▶ **WHAT YOU HAVE TO DO**
All of the data that follows should be written out exactly.

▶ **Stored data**
___

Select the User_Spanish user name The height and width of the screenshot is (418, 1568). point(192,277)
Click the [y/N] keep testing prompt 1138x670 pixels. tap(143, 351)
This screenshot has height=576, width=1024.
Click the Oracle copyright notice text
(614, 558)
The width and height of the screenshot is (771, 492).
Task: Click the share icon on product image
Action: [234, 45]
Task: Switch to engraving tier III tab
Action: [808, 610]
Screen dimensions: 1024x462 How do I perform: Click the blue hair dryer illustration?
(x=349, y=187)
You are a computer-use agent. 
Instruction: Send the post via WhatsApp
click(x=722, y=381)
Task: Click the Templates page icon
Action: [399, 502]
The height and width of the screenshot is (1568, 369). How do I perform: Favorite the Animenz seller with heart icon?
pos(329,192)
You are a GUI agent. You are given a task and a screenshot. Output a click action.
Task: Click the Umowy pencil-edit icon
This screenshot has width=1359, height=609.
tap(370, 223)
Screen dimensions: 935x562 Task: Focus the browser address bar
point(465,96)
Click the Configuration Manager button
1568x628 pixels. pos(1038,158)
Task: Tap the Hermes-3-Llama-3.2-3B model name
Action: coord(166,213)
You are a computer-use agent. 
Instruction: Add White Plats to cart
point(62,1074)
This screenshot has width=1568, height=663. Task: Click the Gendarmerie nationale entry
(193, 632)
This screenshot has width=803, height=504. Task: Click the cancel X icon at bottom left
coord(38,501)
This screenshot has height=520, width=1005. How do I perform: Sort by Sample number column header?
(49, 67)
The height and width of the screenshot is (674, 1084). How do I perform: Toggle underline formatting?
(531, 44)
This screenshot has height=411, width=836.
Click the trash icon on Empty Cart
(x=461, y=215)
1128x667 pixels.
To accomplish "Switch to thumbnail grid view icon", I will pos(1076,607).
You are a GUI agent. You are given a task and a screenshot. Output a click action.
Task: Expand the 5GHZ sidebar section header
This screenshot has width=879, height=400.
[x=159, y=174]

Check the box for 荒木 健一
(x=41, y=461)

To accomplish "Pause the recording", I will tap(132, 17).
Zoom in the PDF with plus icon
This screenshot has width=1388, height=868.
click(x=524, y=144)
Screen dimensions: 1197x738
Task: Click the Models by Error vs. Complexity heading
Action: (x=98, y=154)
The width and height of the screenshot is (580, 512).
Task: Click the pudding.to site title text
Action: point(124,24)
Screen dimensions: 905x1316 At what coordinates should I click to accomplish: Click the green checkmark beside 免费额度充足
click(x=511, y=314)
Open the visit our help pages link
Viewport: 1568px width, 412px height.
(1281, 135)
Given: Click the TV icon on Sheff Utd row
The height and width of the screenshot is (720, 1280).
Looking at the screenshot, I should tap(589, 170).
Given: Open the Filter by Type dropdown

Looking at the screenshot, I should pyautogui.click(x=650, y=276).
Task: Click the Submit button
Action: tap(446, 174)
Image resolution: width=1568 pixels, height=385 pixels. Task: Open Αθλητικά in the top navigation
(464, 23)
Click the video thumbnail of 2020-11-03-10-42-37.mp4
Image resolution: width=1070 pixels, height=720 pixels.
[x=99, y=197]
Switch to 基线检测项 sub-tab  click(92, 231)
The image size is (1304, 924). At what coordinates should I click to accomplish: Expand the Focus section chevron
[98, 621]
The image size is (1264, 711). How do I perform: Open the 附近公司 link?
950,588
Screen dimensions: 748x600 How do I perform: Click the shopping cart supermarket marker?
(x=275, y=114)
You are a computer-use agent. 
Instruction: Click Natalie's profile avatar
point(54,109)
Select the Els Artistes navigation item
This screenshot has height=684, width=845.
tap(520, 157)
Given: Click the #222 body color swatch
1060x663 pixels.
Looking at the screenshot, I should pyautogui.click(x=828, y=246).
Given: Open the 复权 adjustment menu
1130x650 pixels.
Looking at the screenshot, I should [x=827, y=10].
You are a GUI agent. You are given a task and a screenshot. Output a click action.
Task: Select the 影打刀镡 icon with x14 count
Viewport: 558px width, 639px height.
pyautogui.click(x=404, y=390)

___

▶ **TASK ANSWER**
Select the User_Spanish user name The height and width of the screenshot is (418, 1568). point(192,277)
Click the [y/N] keep testing prompt 1138x670 pixels. tap(143, 351)
This screenshot has height=576, width=1024.
Click the Oracle copyright notice text
(614, 558)
The width and height of the screenshot is (771, 492).
Task: Click the share icon on product image
Action: [234, 45]
Task: Switch to engraving tier III tab
Action: [808, 610]
Screen dimensions: 1024x462 How do I perform: Click the blue hair dryer illustration?
(x=349, y=187)
You are a computer-use agent. 
Instruction: Send the post via WhatsApp
click(x=722, y=381)
Task: Click the Templates page icon
Action: [399, 502]
The height and width of the screenshot is (1568, 369). How do I perform: Favorite the Animenz seller with heart icon?
pos(329,192)
You are a GUI agent. You are given a task and a screenshot. Output a click action.
Task: Click the Umowy pencil-edit icon
This screenshot has width=1359, height=609.
tap(370, 223)
Screen dimensions: 935x562 Task: Focus the browser address bar
point(465,96)
Click the Configuration Manager button
1568x628 pixels. pos(1038,158)
Task: Tap the Hermes-3-Llama-3.2-3B model name
Action: coord(166,213)
You are a computer-use agent. 
Instruction: Add White Plats to cart
point(62,1074)
This screenshot has width=1568, height=663. Task: Click the Gendarmerie nationale entry
(193, 632)
This screenshot has width=803, height=504. Task: Click the cancel X icon at bottom left
coord(38,501)
This screenshot has height=520, width=1005. How do I perform: Sort by Sample number column header?
(49, 67)
The height and width of the screenshot is (674, 1084). How do I perform: Toggle underline formatting?
(531, 44)
This screenshot has height=411, width=836.
Click the trash icon on Empty Cart
(x=461, y=215)
1128x667 pixels.
To accomplish "Switch to thumbnail grid view icon", I will pos(1076,607).
You are a GUI agent. You are given a task and a screenshot. Output a click action.
Task: Expand the 5GHZ sidebar section header
This screenshot has width=879, height=400.
[x=159, y=174]

Check the box for 荒木 健一
(x=41, y=461)

To accomplish "Pause the recording", I will tap(132, 17).
Zoom in the PDF with plus icon
This screenshot has width=1388, height=868.
click(x=524, y=144)
Screen dimensions: 1197x738
Task: Click the Models by Error vs. Complexity heading
Action: (x=98, y=154)
The width and height of the screenshot is (580, 512).
Task: Click the pudding.to site title text
Action: point(124,24)
Screen dimensions: 905x1316 At what coordinates should I click to accomplish: Click the green checkmark beside 免费额度充足
click(x=511, y=314)
Open the visit our help pages link
Viewport: 1568px width, 412px height.
(1281, 135)
Given: Click the TV icon on Sheff Utd row
The height and width of the screenshot is (720, 1280).
Looking at the screenshot, I should tap(589, 170).
Given: Open the Filter by Type dropdown

Looking at the screenshot, I should pyautogui.click(x=650, y=276).
Task: Click the Submit button
Action: tap(446, 174)
Image resolution: width=1568 pixels, height=385 pixels. Task: Open Αθλητικά in the top navigation
(464, 23)
Click the video thumbnail of 2020-11-03-10-42-37.mp4
Image resolution: width=1070 pixels, height=720 pixels.
[x=99, y=197]
Switch to 基线检测项 sub-tab  click(92, 231)
The image size is (1304, 924). At what coordinates should I click to accomplish: Expand the Focus section chevron
[98, 621]
The image size is (1264, 711). How do I perform: Open the 附近公司 link?
950,588
Screen dimensions: 748x600 How do I perform: Click the shopping cart supermarket marker?
(x=275, y=114)
You are a computer-use agent. 
Instruction: Click Natalie's profile avatar
point(54,109)
Select the Els Artistes navigation item
This screenshot has height=684, width=845.
tap(520, 157)
Given: Click the #222 body color swatch
1060x663 pixels.
Looking at the screenshot, I should pyautogui.click(x=828, y=246).
Given: Open the 复权 adjustment menu
1130x650 pixels.
Looking at the screenshot, I should [x=827, y=10].
You are a GUI agent. You are given a task and a screenshot. Output a click action.
Task: Select the 影打刀镡 icon with x14 count
Viewport: 558px width, 639px height.
pyautogui.click(x=404, y=390)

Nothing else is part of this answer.